● Assigned task
Transcribe each record exactly. Omit the pictures.
BEGIN
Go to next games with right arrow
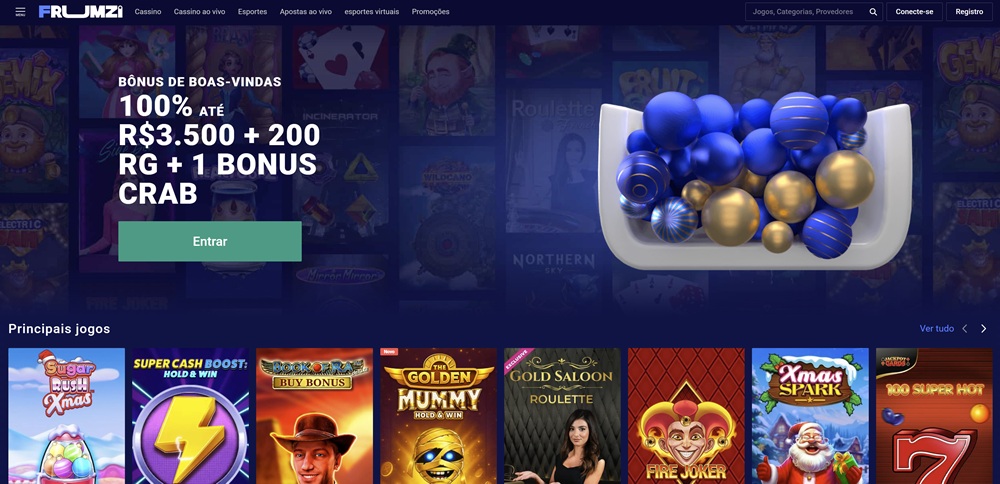Screen dimensions: 1000x484 click(x=983, y=328)
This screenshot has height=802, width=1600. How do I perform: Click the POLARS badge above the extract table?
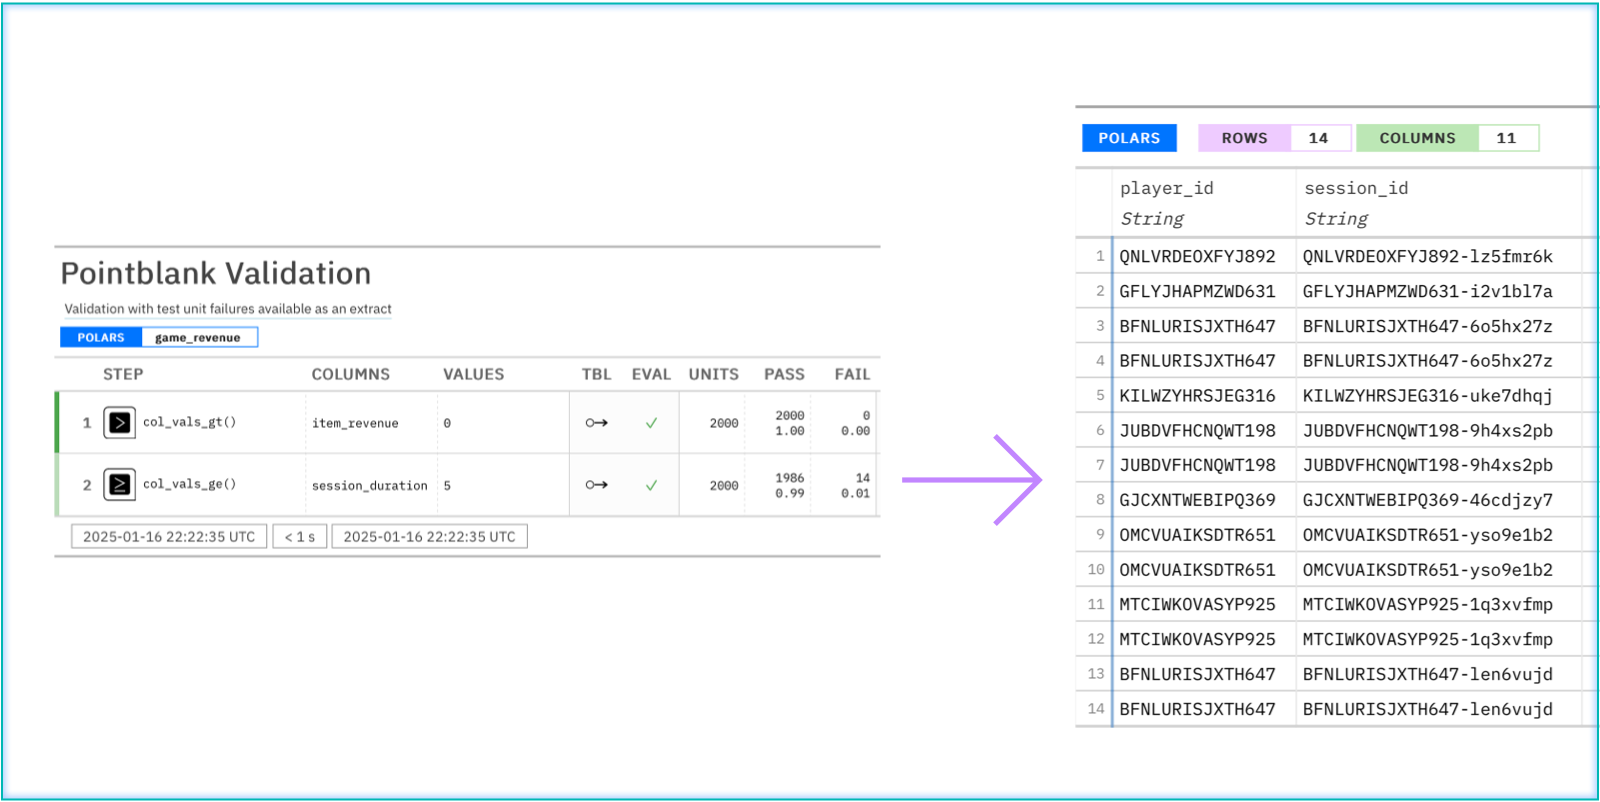[1129, 138]

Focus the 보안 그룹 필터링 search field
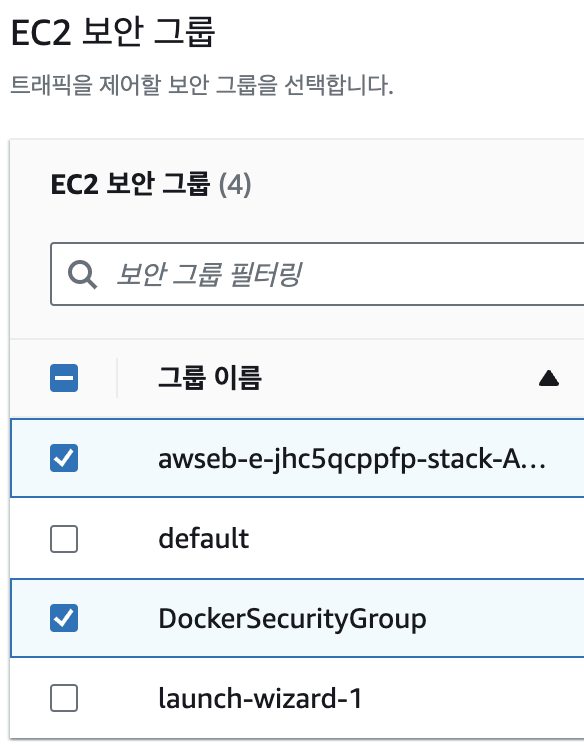pos(317,274)
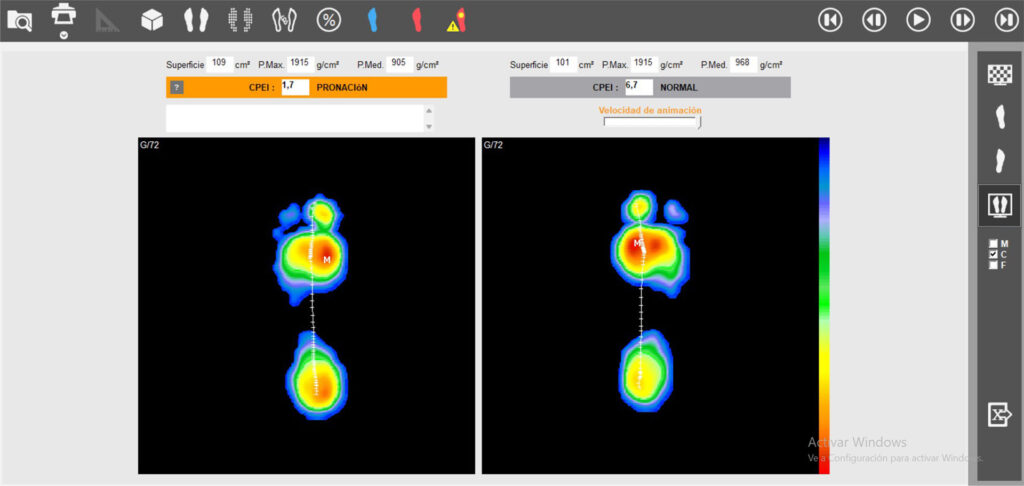The image size is (1024, 486).
Task: Uncheck the C checkbox
Action: [x=993, y=255]
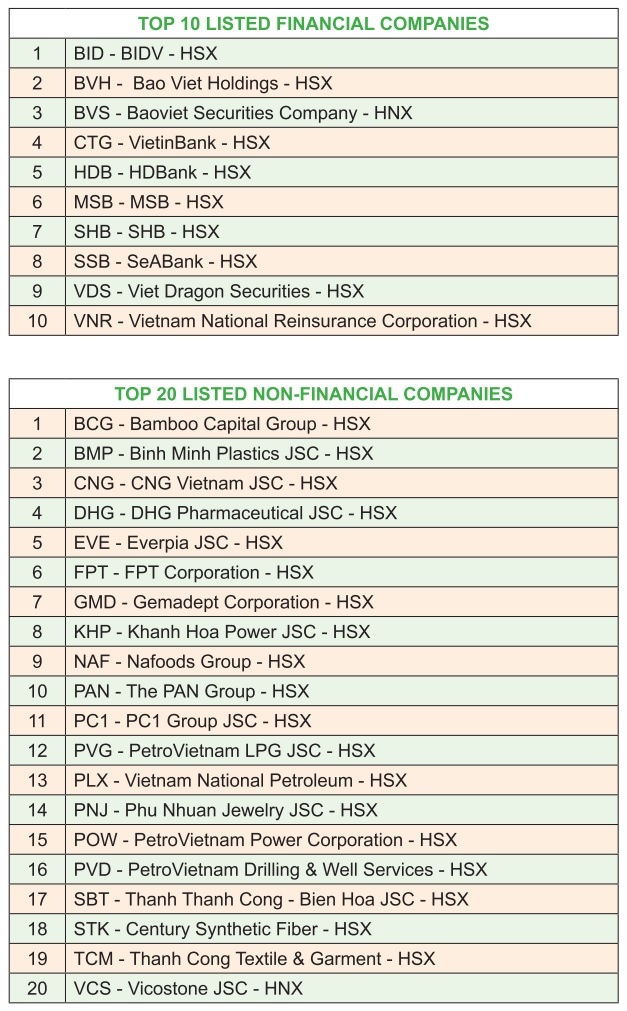Select the Phu Nhuan Jewelry JSC row
Screen dimensions: 627x1011
226,810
END
● Written answer
Go to next games with right arrow
Screen dimensions: 1000x484 click(x=983, y=328)
This screenshot has height=802, width=1600. How do I perform: Click the POLARS badge above the extract table?
[1129, 138]

Focus the 보안 그룹 필터링 search field
pos(317,274)
The image size is (1024, 486).
Task: Uncheck the C checkbox
Action: [x=993, y=255]
Select the Phu Nhuan Jewelry JSC row
Screen dimensions: 627x1011
226,810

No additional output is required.